檻に入れられた猿が暴れまわる中、外では人と人とが殺し合う狂気のサーカスが繰り広げられていた。―スペイン内戦。無理やり共和国側に参加させられた“がらくたピエロ”は、ナタを振り回し国民軍を次々と残虐に殺していった。ピエロの衣装のまま… 長い月日が過ぎ、時はフランコ総統時代。“がらくたのピエロ”の息子ハビエルはサーカス団で“泣き虫ピエロ”として働き始める。そこでハビエルは個性的なキャラクターの風変わりな面々と出会う。人間砲台男、象の調教師、ケンカ好きなドッグトレーナーたち。そしてここで、ハビエルは`怒りのピエロ’ セルジオと初めて出会うのだった。 顔が醜くゆがんだ2人のピエロ、ハビエルとセルジオ。サーカス団で最も美しく残酷な美女ナタリアをめぐり、怒りと絶望、渇望に煽られた彼らの命がけの戦いが始まる―

監督:アレックス・デ・ラ・イグレシア
出演:カルロス・アレセス、アントニオ・デ・ラ・トレ、カロリーナ・バング
2010年/スペイン・フランス/シネマスコープ/107分
原題:Balada Triste de Trompeta 英題:The Last Circus
監督:アレックス・デ・ラ・イグレシア

1965年スペイン、ビルバオ生まれ。10歳で漫画を描き始め、デウスト大学で学ぶ。アレックス曰く、学生時代のほとんどをバーと映画サークルで過ごしたという。彼が共同脚本兼監督を手掛けた短編映画『Mirindas asesinas(原題)』(1991年)が数々の映画祭で賞を受賞すると、同作品がペドロ・アルモドバルの目に留まり、初の長編映画となる『ハイル・ミュタンテ!/電撃XX作戦』(1993年)の出資契約を獲得することとなった。これにより、アレックスは、単なる映画監督ではなく、最も有望な映画監督としての地位を確立した。2作目『ビースト 獣の日』(1995年)もゴヤ賞の6部門を受賞し、興行成績では年間でトップランクを稼ぎ出す。以降、その輝かしいキャリアは、『ペルディータ』(1997年)『どつかれてアンダルシア(仮)』(1999年)『みんなのしあわせ』(2000年)に繋がり、2002年発表した『マカロニ・ウエスタン 800発の銃弾』では、自身で映画製作会社Panico Films companyを設立し、製作も自ら手掛けた。 2007年には、『オックスフォード連続殺人(未)』の脚本・監督を手掛け、イライジャ・ウッド、ジョン・ハート、レオノール・ワトリングといった豪華俳優陣を迎えて、大学を舞台に起こる本格ミステリーで英語作品にも進出を果たしている。『気狂いピエロの決闘』は彼のこれまでの作品に含まれた全ての要素を散りばめた傑作である。

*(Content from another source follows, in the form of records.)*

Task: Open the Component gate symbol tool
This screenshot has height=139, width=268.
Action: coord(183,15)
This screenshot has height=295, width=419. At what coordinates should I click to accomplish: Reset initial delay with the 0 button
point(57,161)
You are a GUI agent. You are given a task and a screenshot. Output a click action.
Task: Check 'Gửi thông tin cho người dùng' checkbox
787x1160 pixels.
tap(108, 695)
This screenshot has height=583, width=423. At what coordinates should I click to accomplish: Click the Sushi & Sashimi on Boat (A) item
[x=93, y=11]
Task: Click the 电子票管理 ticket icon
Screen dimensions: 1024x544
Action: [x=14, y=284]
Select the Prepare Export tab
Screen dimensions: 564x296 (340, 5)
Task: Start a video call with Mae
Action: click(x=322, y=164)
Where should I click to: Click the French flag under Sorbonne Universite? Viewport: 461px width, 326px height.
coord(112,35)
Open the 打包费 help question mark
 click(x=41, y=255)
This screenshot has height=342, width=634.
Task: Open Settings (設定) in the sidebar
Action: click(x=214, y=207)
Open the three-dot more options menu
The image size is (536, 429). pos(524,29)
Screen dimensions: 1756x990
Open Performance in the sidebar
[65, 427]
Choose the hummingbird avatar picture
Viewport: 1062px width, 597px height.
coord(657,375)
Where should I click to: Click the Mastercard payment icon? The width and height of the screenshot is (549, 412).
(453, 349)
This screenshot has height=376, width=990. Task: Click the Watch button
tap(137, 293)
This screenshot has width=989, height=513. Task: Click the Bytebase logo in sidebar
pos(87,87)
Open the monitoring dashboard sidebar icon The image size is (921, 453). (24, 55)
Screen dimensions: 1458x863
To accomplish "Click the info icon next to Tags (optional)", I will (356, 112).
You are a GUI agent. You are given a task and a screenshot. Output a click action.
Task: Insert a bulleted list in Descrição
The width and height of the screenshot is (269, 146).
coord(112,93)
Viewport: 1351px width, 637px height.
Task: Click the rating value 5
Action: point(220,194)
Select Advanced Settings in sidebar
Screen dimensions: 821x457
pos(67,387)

2000年 みんなのしあわせ(監督・脚本/106分)
2002年 マカロニ・ウェスタン 800発の銃弾(監督・脚本/124分)
2004年 Crimen ferpecto(監督・脚本/105分)
2006年 スパニッシュ・ホラー・プロジェクト:ベビー・ルーム(監督/77分/TV映画)
2008年 オックスフォード連続殺人(監督・脚本/107分)
2010年 気狂いピエロの決闘(監督・脚本/107分)
2011年 La chispa de la vida (監督/93分)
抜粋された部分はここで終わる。